The international orientation of the Spain has also been gradually updated. The renewal of military bases on Spanish territory was granted despite the accident of January 1966, when four defused hydrogen bombs crashed in Palomares following a collision between two American planes. The permanent conflict with Great Britain for Gibraltar sharpened from 1964 due to the British decisions to expand the autonomy of the territory, to which the Spain responded by blocking the land border and boycotting the enclave. in order to regain sovereignty. The process of decolonization of the Spanish territories in Africa saw the granting of independence to Equatorial Guinea on 12 October 1968, the cession of Ifni to Morocco on 10 July 1969 and the evacuation from the Spanish Sahara on 26 February 1976; the subject of Moroccan claims are also Ceuta, Melilla and some small islands on the North African coast, while the independence of the Canary Islands is supported by Algeria and Libya.
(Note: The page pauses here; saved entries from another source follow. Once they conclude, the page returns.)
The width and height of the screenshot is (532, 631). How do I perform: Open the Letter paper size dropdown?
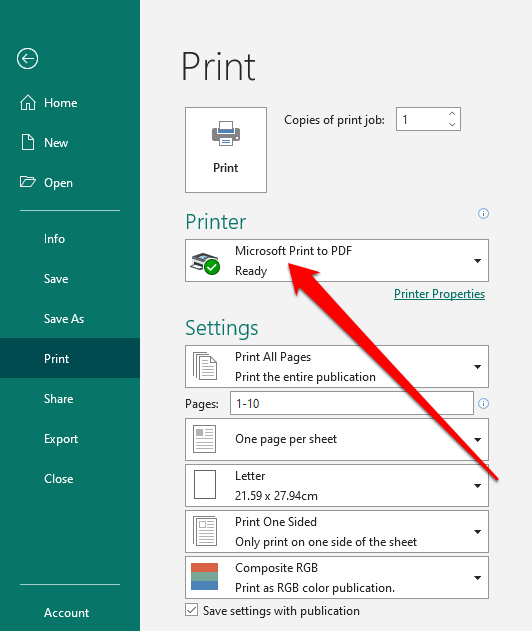coord(337,485)
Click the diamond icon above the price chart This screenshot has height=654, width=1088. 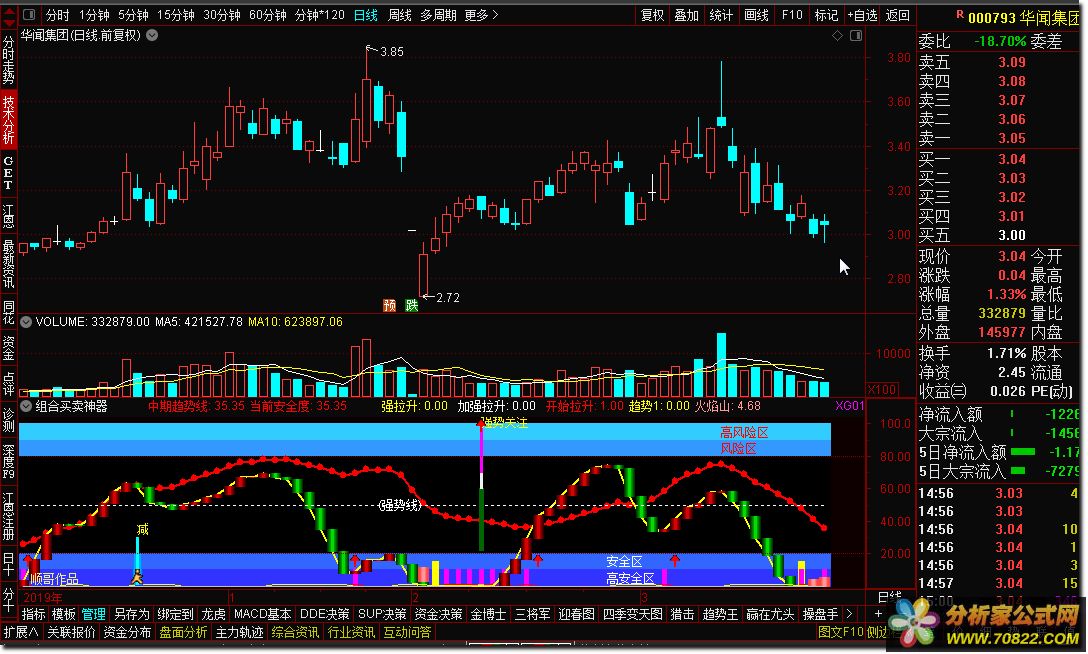837,36
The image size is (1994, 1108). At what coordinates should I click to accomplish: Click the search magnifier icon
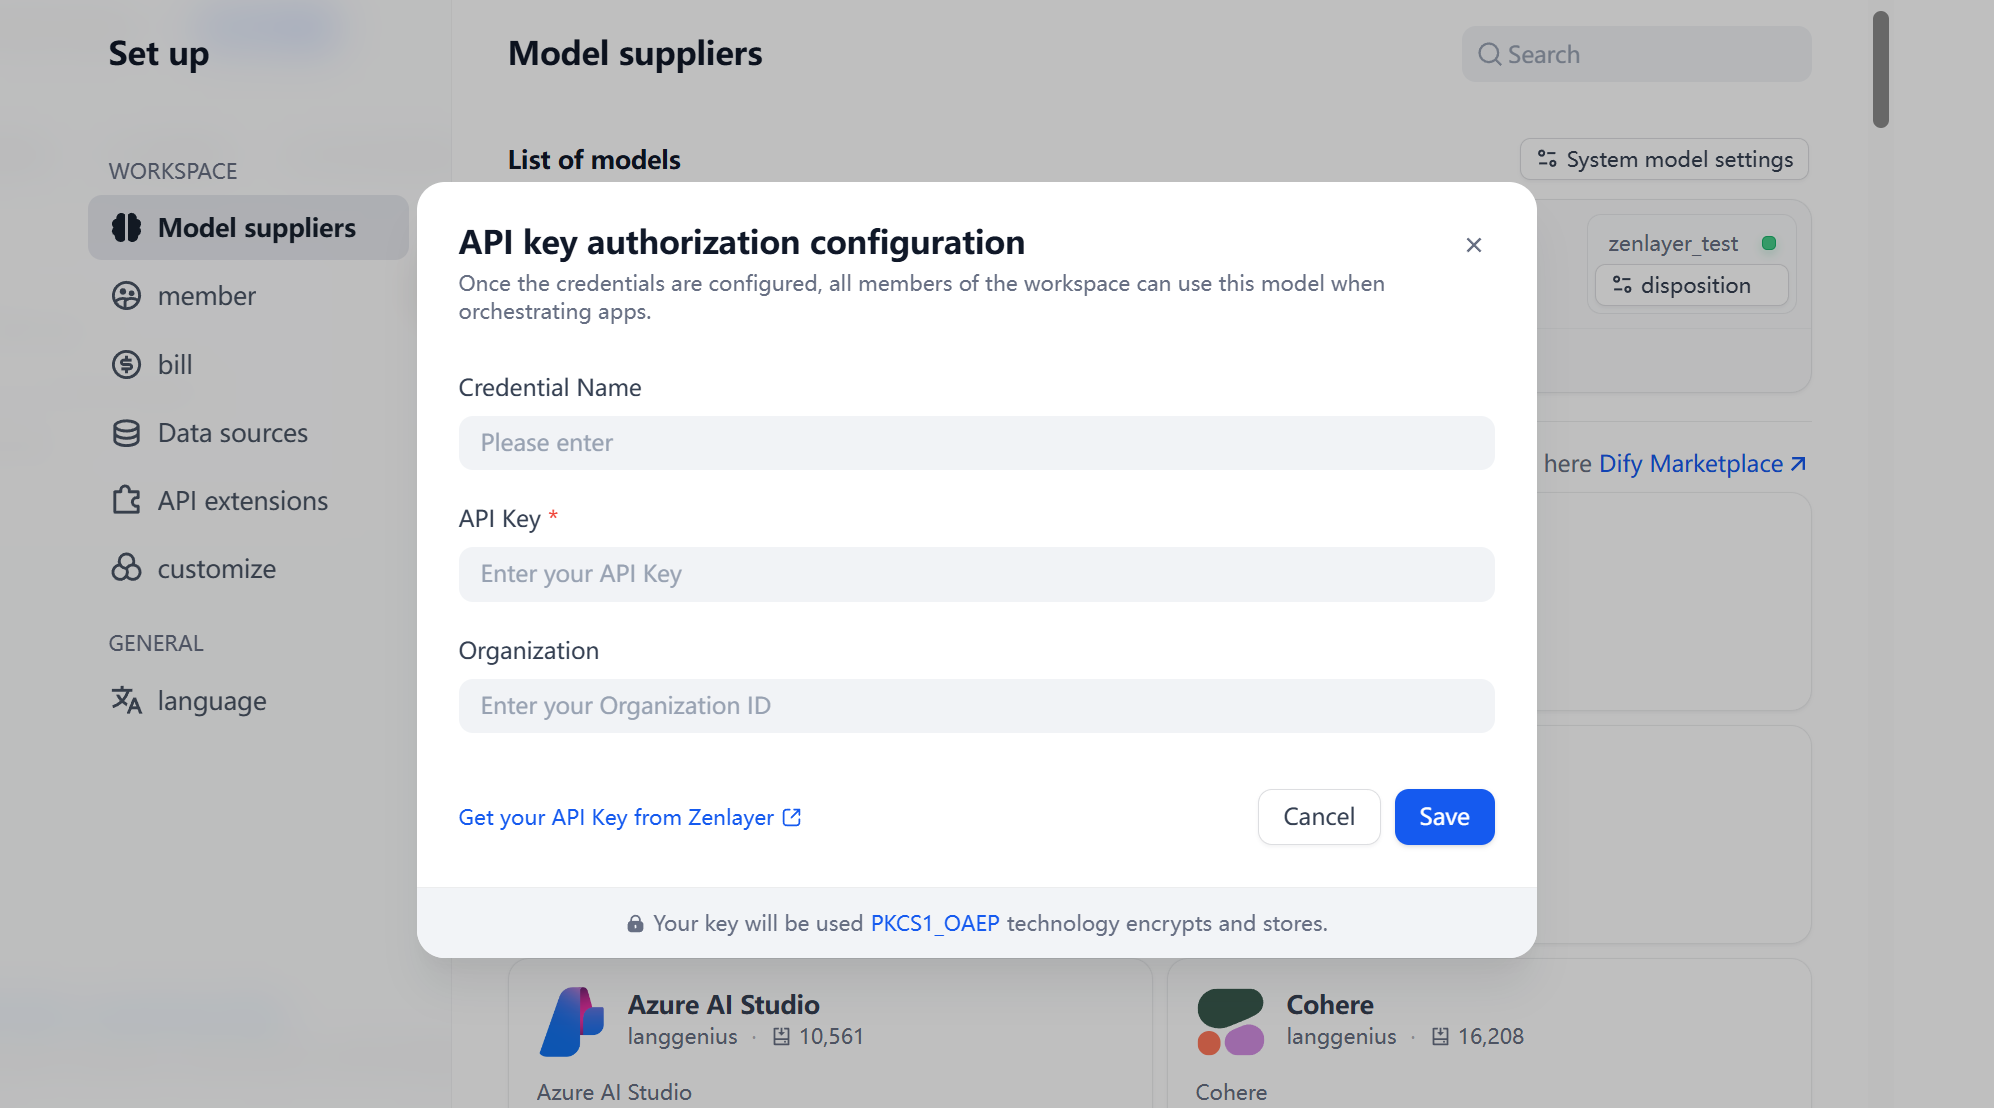[x=1489, y=54]
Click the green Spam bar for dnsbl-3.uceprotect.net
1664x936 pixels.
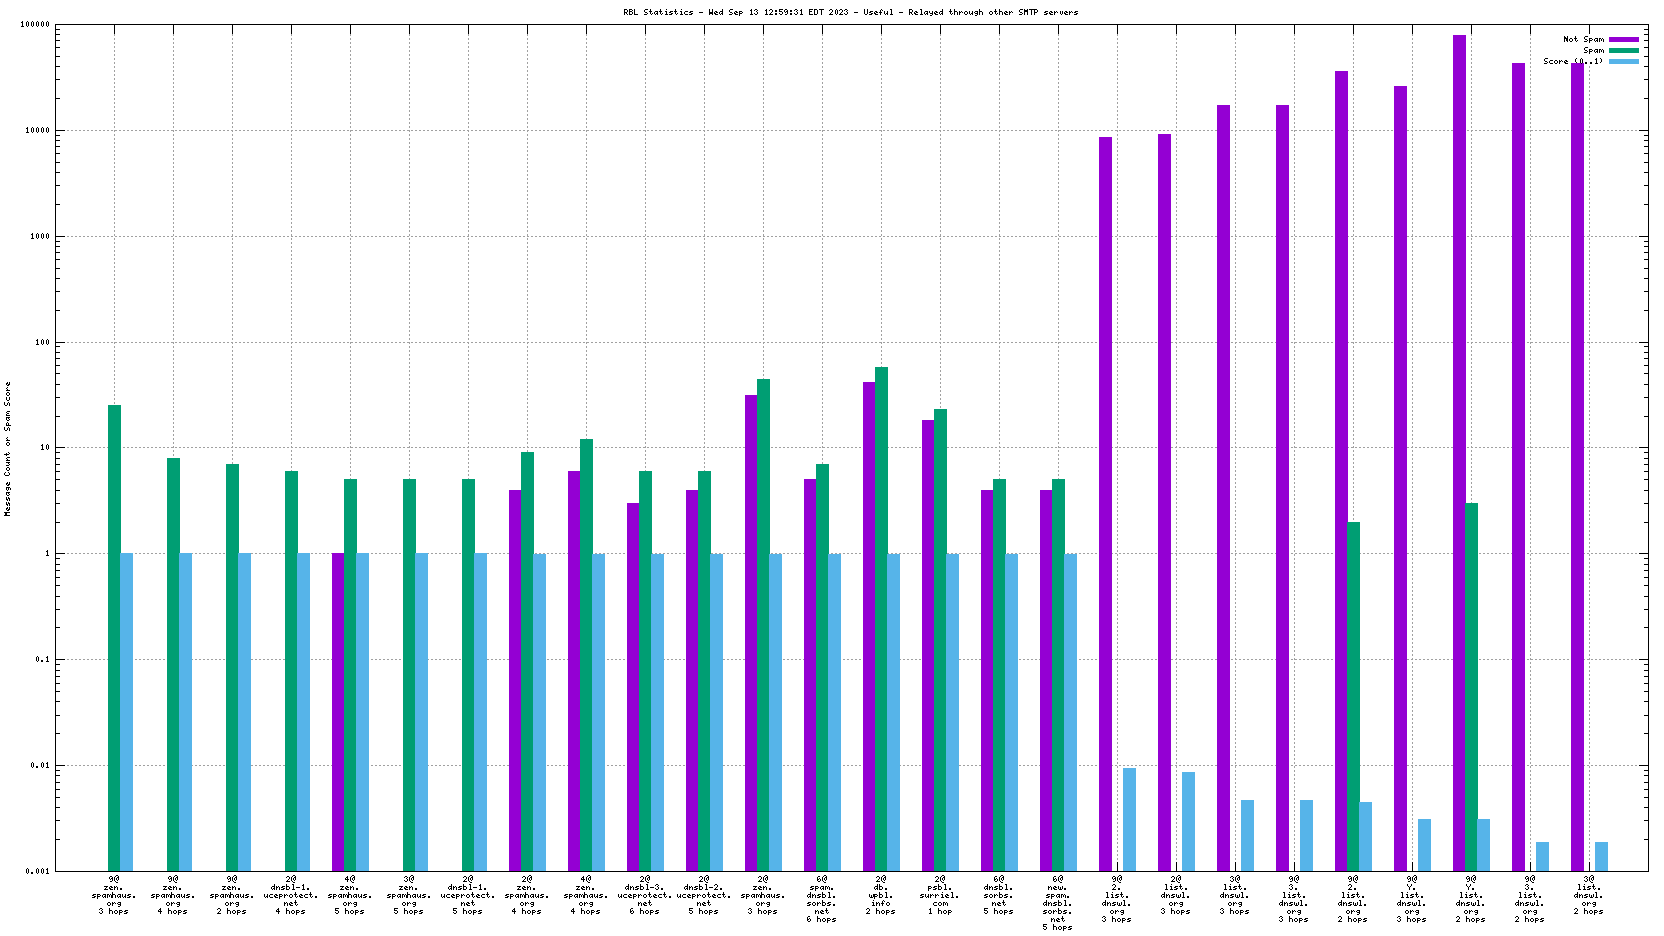point(645,670)
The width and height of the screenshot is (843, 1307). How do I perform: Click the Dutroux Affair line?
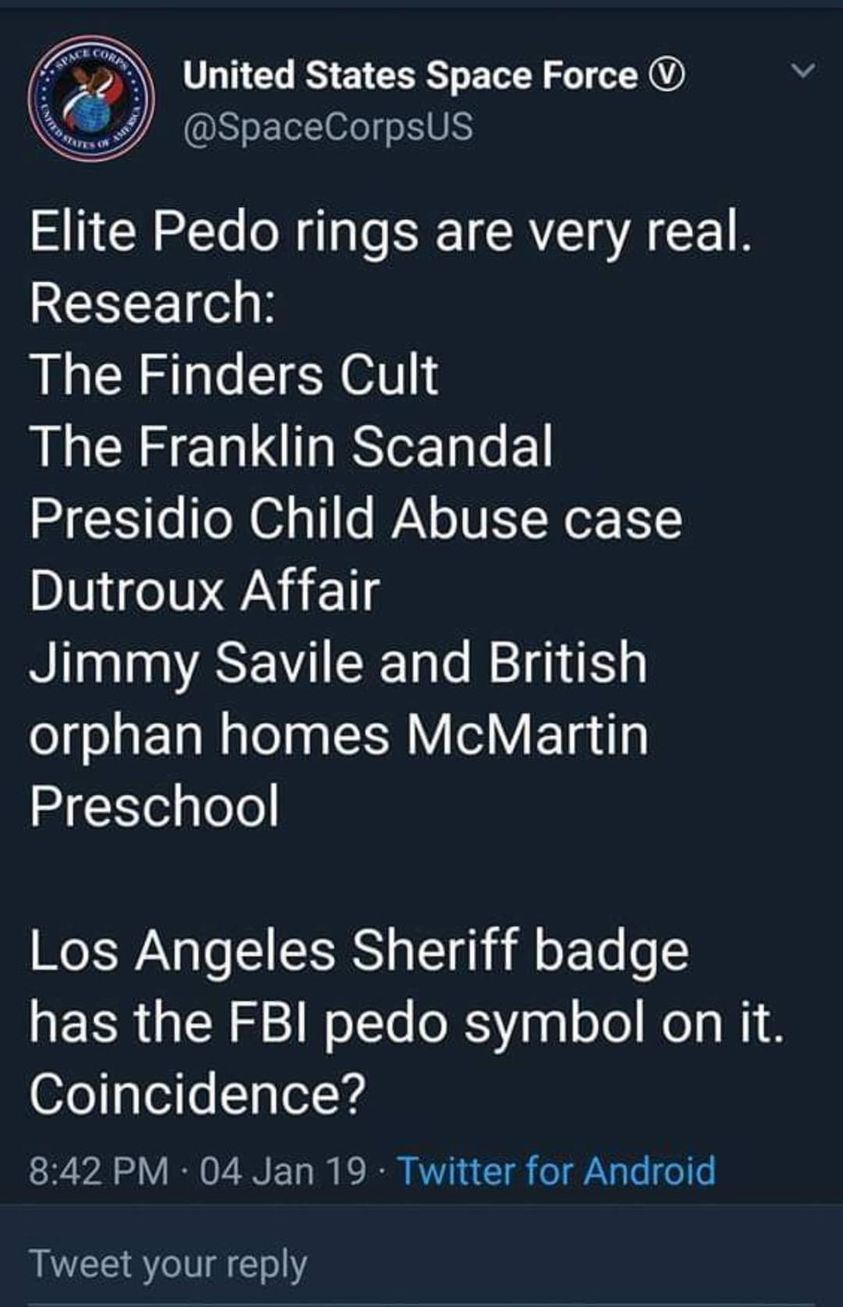pos(204,590)
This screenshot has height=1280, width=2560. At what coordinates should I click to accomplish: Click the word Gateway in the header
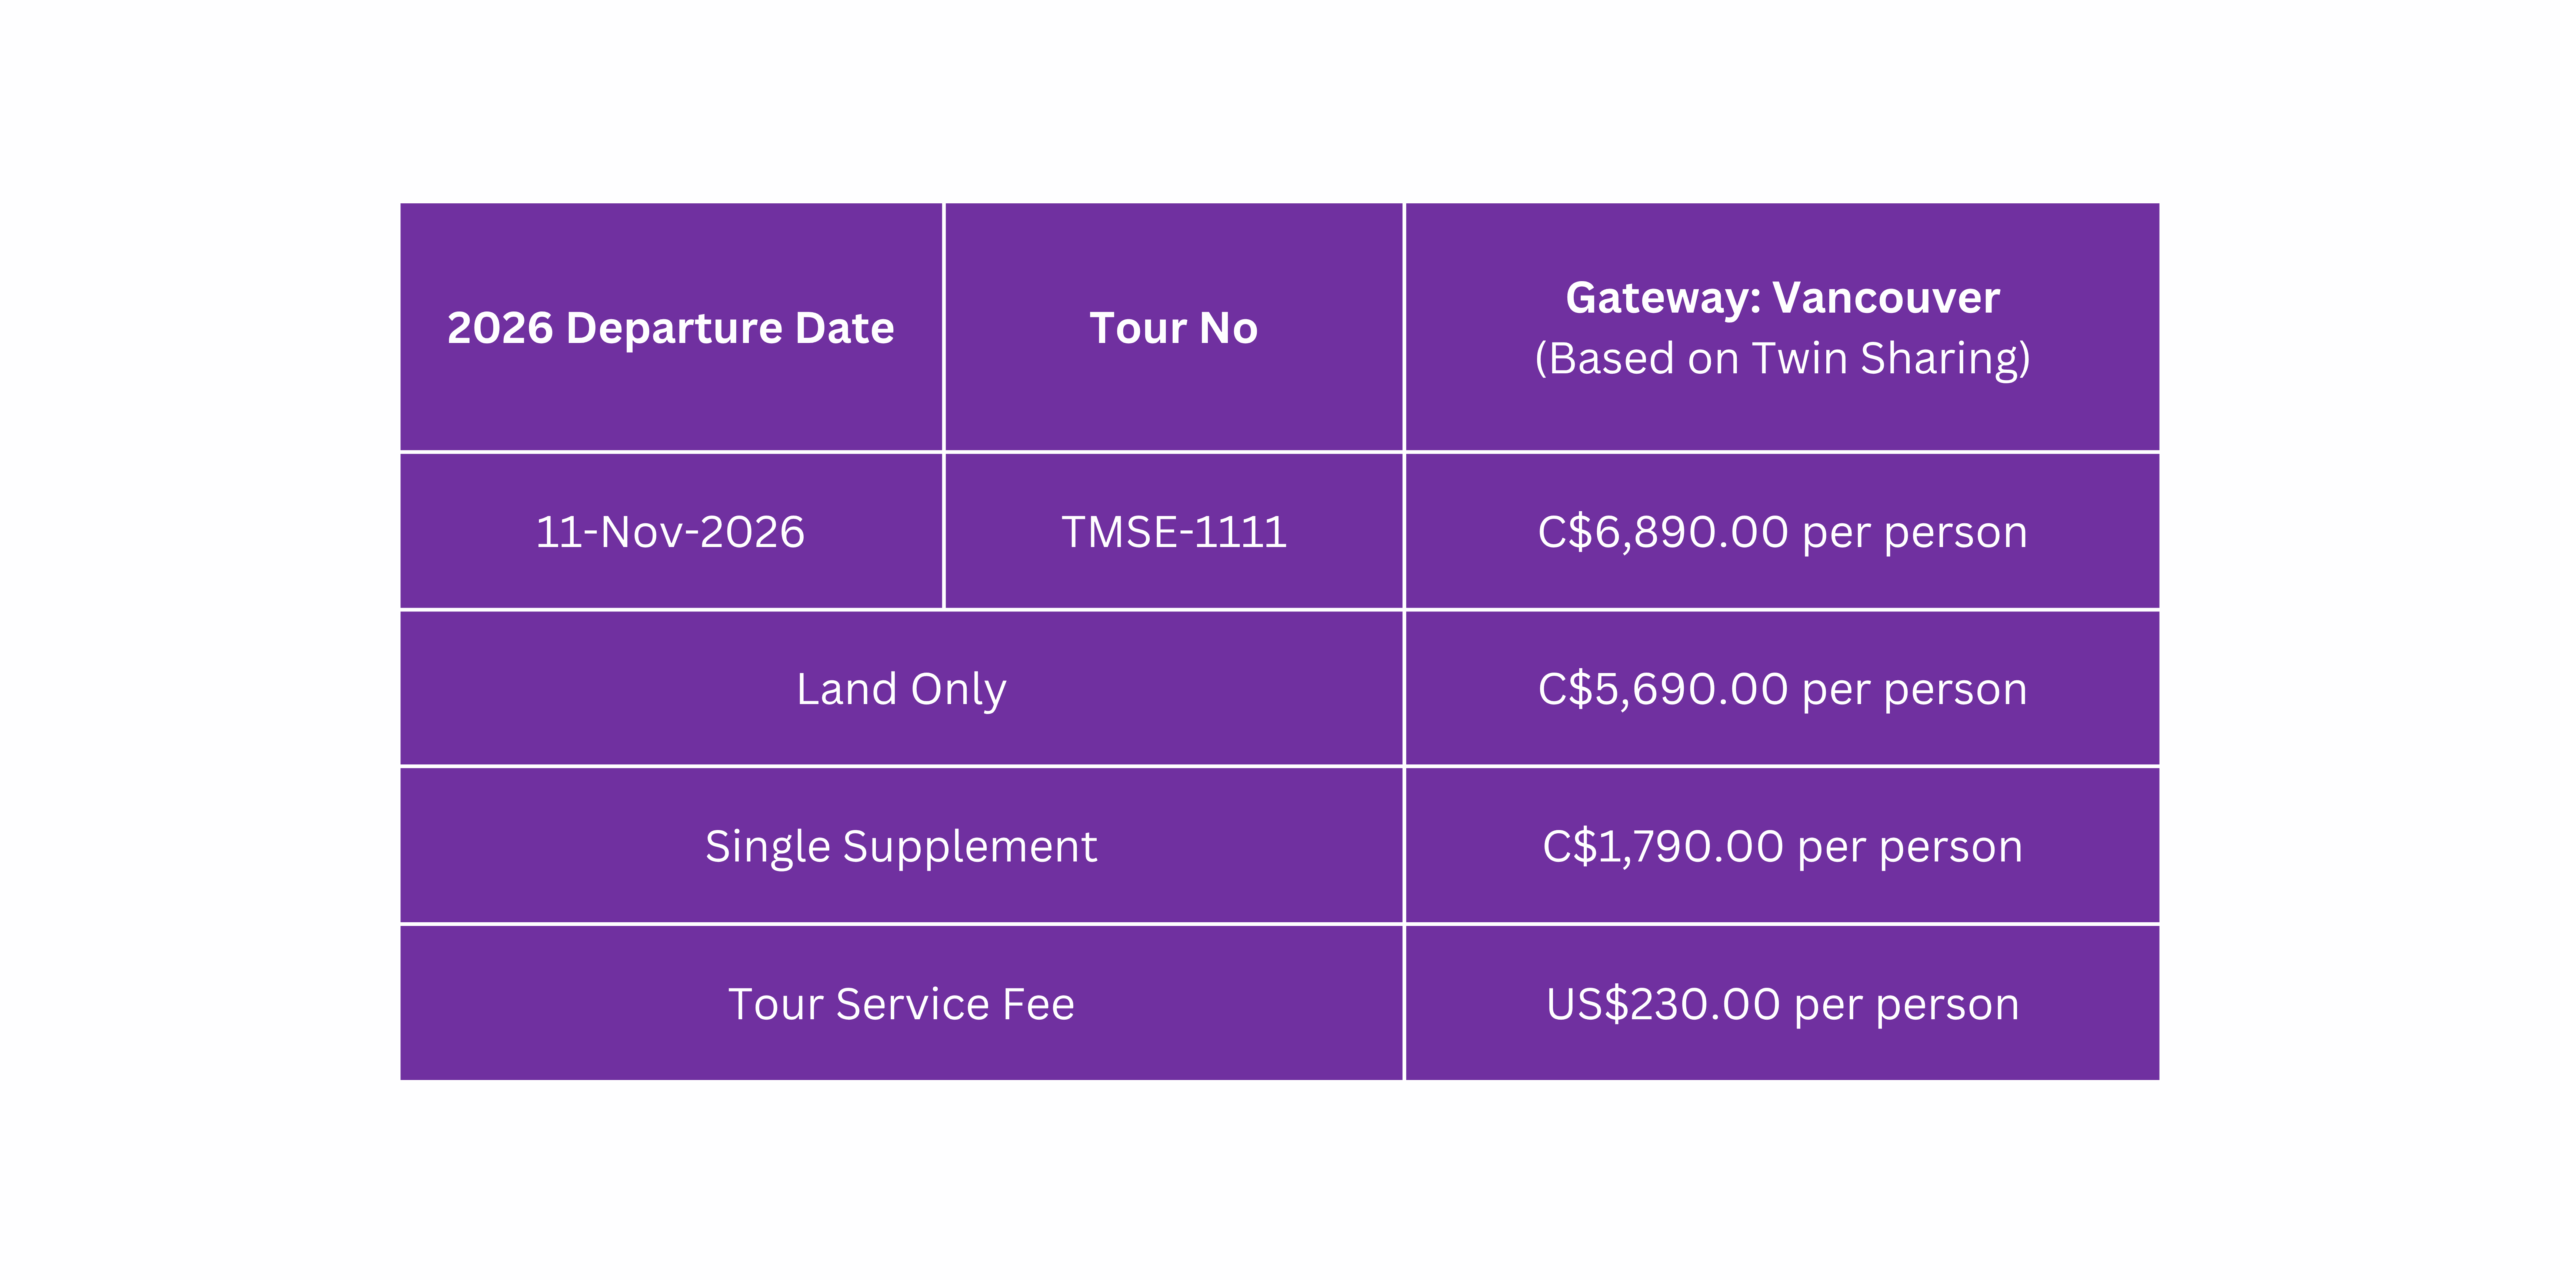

The Iberian Pact, which linked Spain to Portugal since the end of the civil war, ceased in October 1977. The themes of foreign policy remained those of Europe (since October 1971 a preferential agreement has been in force with the EEC), the Atlantic alliance and relations with African states; but contacts with Iran, the Arab world and China have also been developed. In January 1978, receiving the diplomatic corps accredited in Madrid, Juan Carlos expressed his desire to open international relations in every direction, placing his policy within the general framework of détente, European security and the development of human rights, but also expressing some reservations about recent African tensions. As for joining NATO, Communists and Socialists have declared their opposition, while the government is attempting a progressive approach.